Thursday, May 31, 2012

Richard Koch, The 80/20 Principle

I occasionally read a self-help book such as Richard Koch's The 80/20 Principle. Usually, I am disappointed. These sorts of books always seem to be a classic example of the 80/20 principle in that 90% of the useful contents can be found in 5% of the pages (the principle doesn't have to be 80/20 and doesn't have to add to 100, it is just that these sorts of nonlinearities are a counterintuitive but natural part of our world). The rest is just filler.

The basic idea is good. As he notes, 80% of what you achieve during your work time comes from 20% of the time spent. The other 80% of the time you spend at work provides only 20% of the output.  The idea is to increasingly emphasize the useful 20% and step away from some of the time-wasting 80%.

Certainly this is a useful and obvious lesson. And it is one which can be used at the margins to eliminate some useless activities from the work day. It also can be applied to real life activities. Such as with this blog. 20% of the readers are surely providing at least 80% of comments and sharing links to here with other sites. It certainly is wise to express appreciation and pay special attention to that 20%. Thanks.

Also, I can see this with my published research articles. 20% of my articles (namely, those in the Journal of Financial Planning: 7 / 37 = 19%), probably account for 95% of the cases in which someone has actually read an article I wrote. Most of the other articles I've written are destined to collect dust on a library bookshelf. I should clearly focus on writing articles only for outlets that will have an impact. 

Another cute point from the book: 20% of the workers in any large corporation surely account for 80% of the work effort. But employers are rarely able to provide 80% of the wage bill to those 20% of workers. So it can pay for such productive workers to set out on their own with self employment.

Another point from the book that is worth reemphasizing: usually the amount of time it takes to complete a project depends on the amount of time available. Procrastination can be good (if you are spending your time effectively on something else), as it forces you to produce output in a much shorter period of time that will probably be at least 80 or 90% as good as if you had spent much more time on the project. I'm experimenting with this now, as I need to get a research paper finished today.

As well, the book emphasizes that is important to specialize. Find a specific niche which you know better than anyone else. That is how you are able to provide value.

But the principle can also be hard to apply in practice. Certainly when working on research, 20% of the time spent results in 80% of the material that finds its eventual way into a research article. It would be nice to cut out the other 80% of the time that doesn't ever amount to much in the way of useful results. But the trouble is that there is a matter of serendipity or luck. It is hard to know in advance when an insight will come or which 20% of the stuff you are working on will eventually become most useful. For instance, "safe" savings rates sat as an entry on my to-do list for at least 6 months without my ever looking at it, but then after having an initial look, the entire article was finished within a week.

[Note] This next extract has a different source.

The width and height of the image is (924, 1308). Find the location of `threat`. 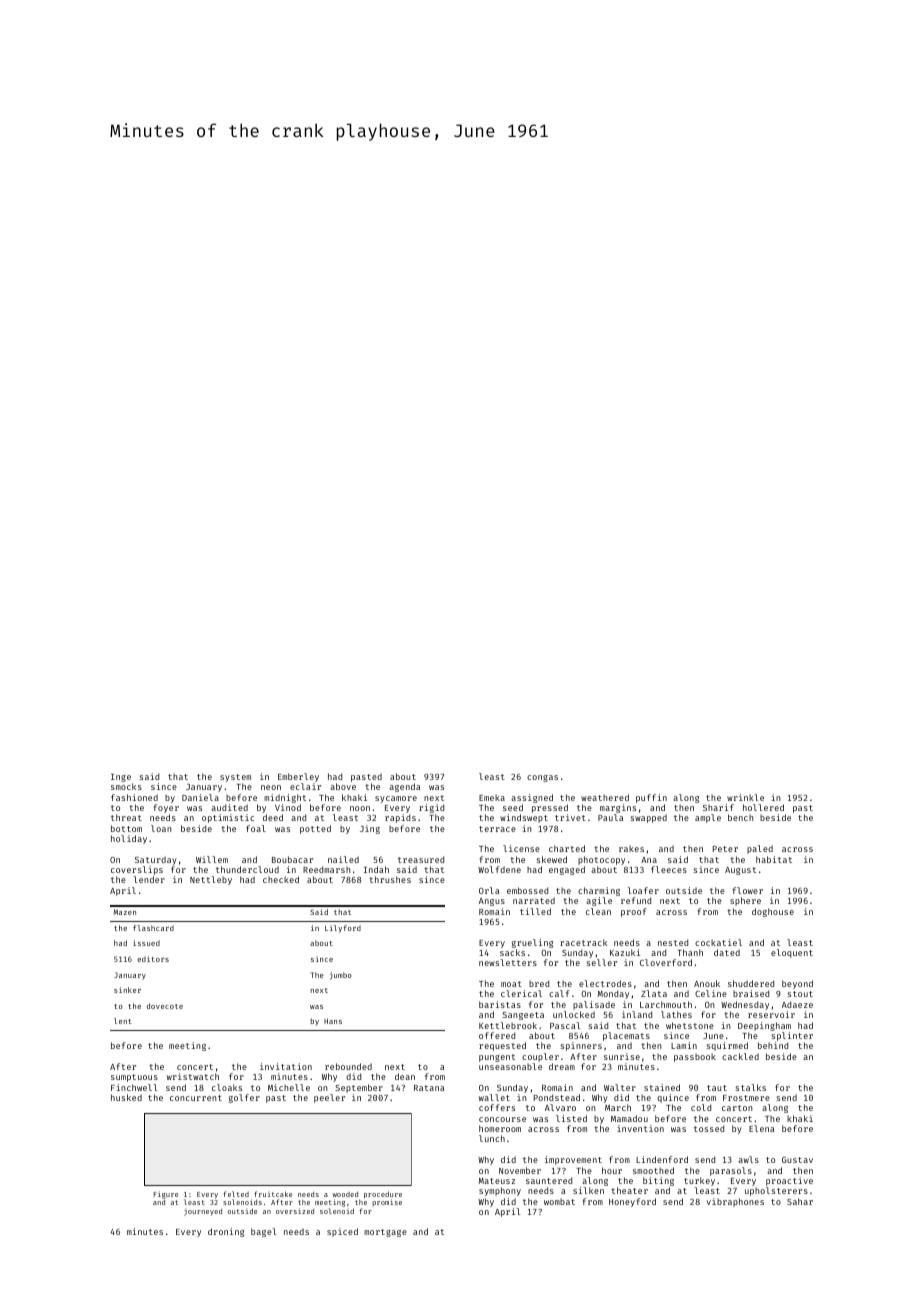

threat is located at coordinates (126, 817).
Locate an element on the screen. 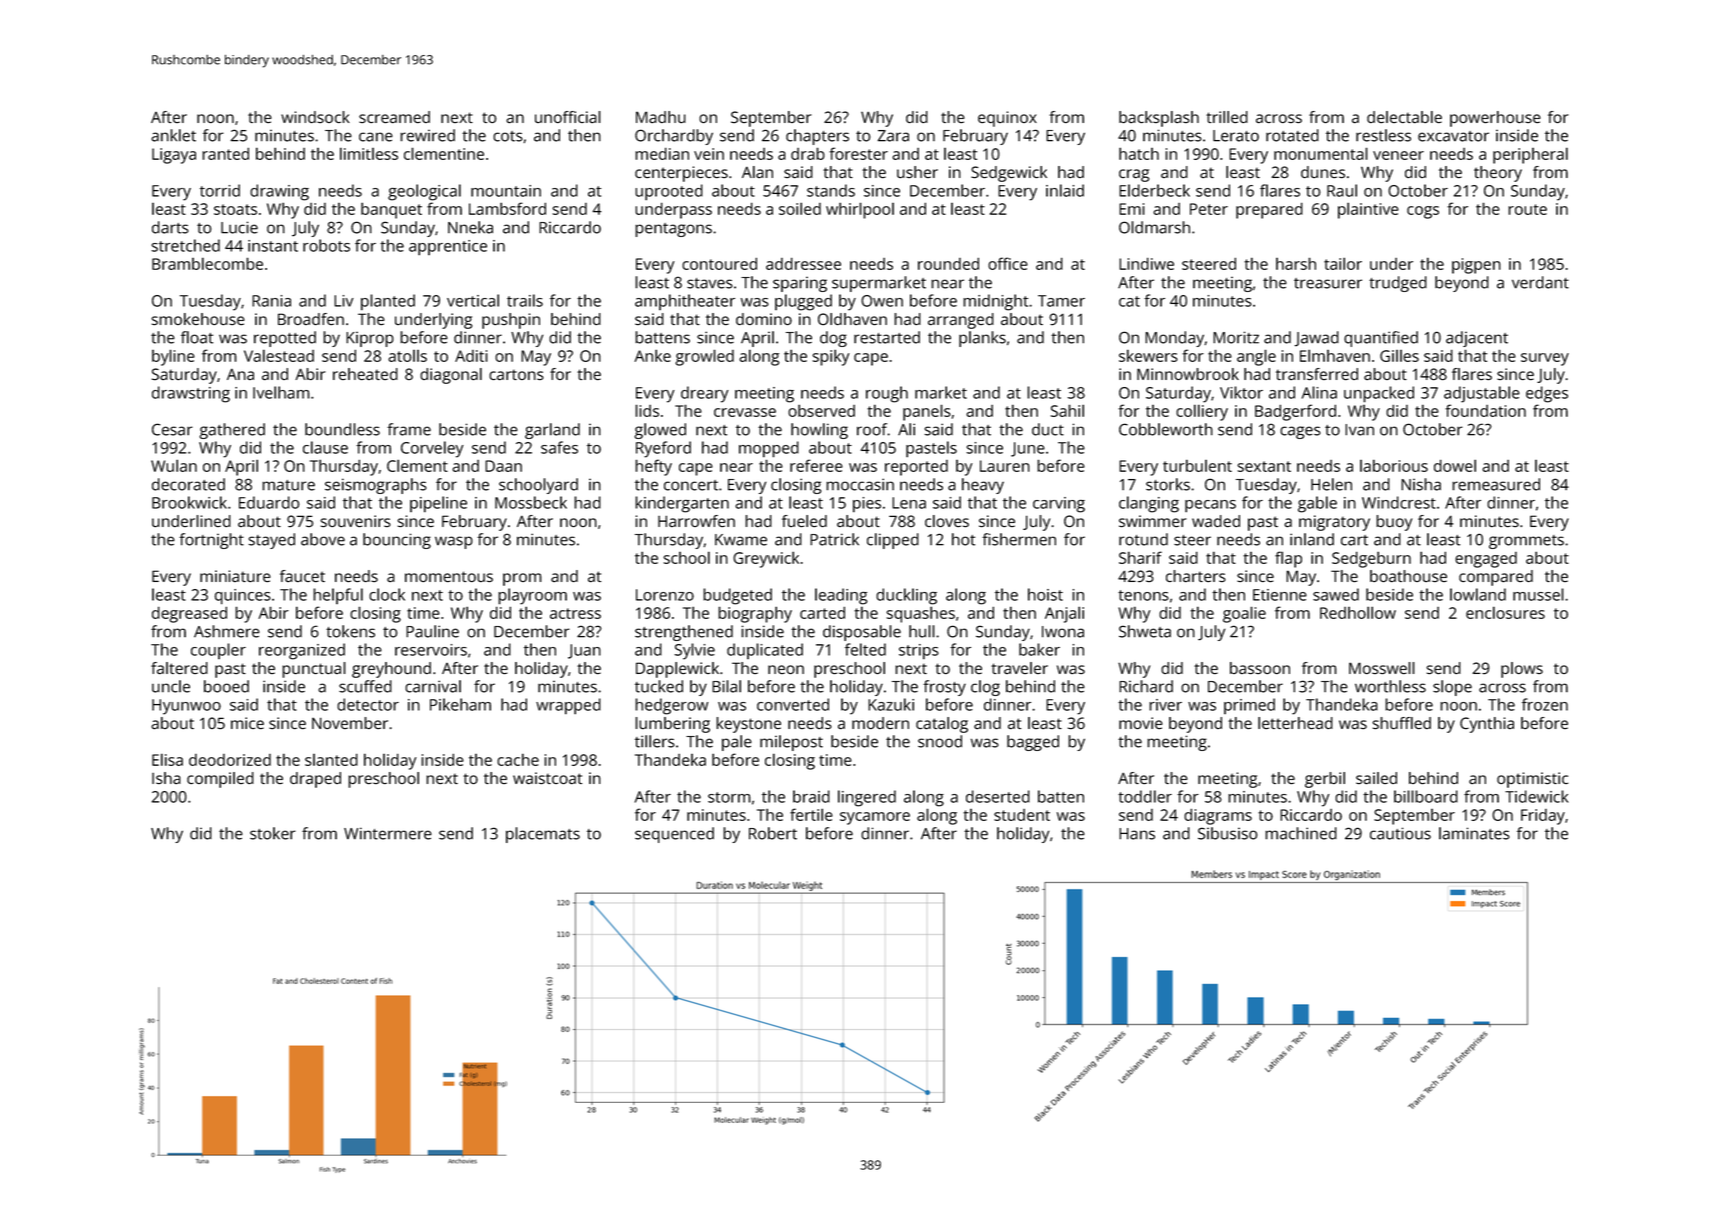 The image size is (1720, 1216). Cynthia is located at coordinates (1487, 725).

In conclusion, the book makes some interesting points, but I think an editor could have cut out 80% of the book without readers really missing out on anything important. And that is the curse of self-help books.


  1. It is true that the bulk of these books are fluff but it is also usually pretty easy to skim them and find the useful nuggets. I remember decades ago hearing that "The Relaxation Response" offered a very concise, easy to follow process for meditation. I found and read the core of the book in 15 minutes standing in a book store. Once you find that core, you can decide for yourself whether it is useful enough to buy the book and keep it on your shelf.


    1. Thanks Don,

      Is your trick to basically read the introduction? With these sorts of books I am wondering of the intro has 80% of the key insights.

  2. Very interesting, Wade. The editors at the Journal of Financial Planning are pleased to hear you get reader reactions to the useful contributions you make to our publication. Practitioners gain immensely from your research. We eagerly await another submission!

    And I wonder about the 80/20: is the 20% of output resulting from the 80% sweat equity where the real insights finally come out? Does the extra time make that portion of the output richer/more valuable -- or is it all equivalent output?

    Christina Nelson
    Managing Editor
    Journal of Financial Planning

    1. Christina,

      Thank you very much for commenting!

      I do hope to submit more articles in the future. I've been taking a step back to get more background for building a more complete framework for retirement income planning, and I think at some point I can get more articles about this finished.

      About your question, I think the 20% of output from 80% of the time got that designation because these are the parts that didn't work out so well. Sort of like wasted time. But the problem is, it is hard to tell in advance what will end up amounting to wasted efforts and what won't.

      When a real insight comes, that will get classified (after-the-fact) into the 20% of work time leading to 80% of output category.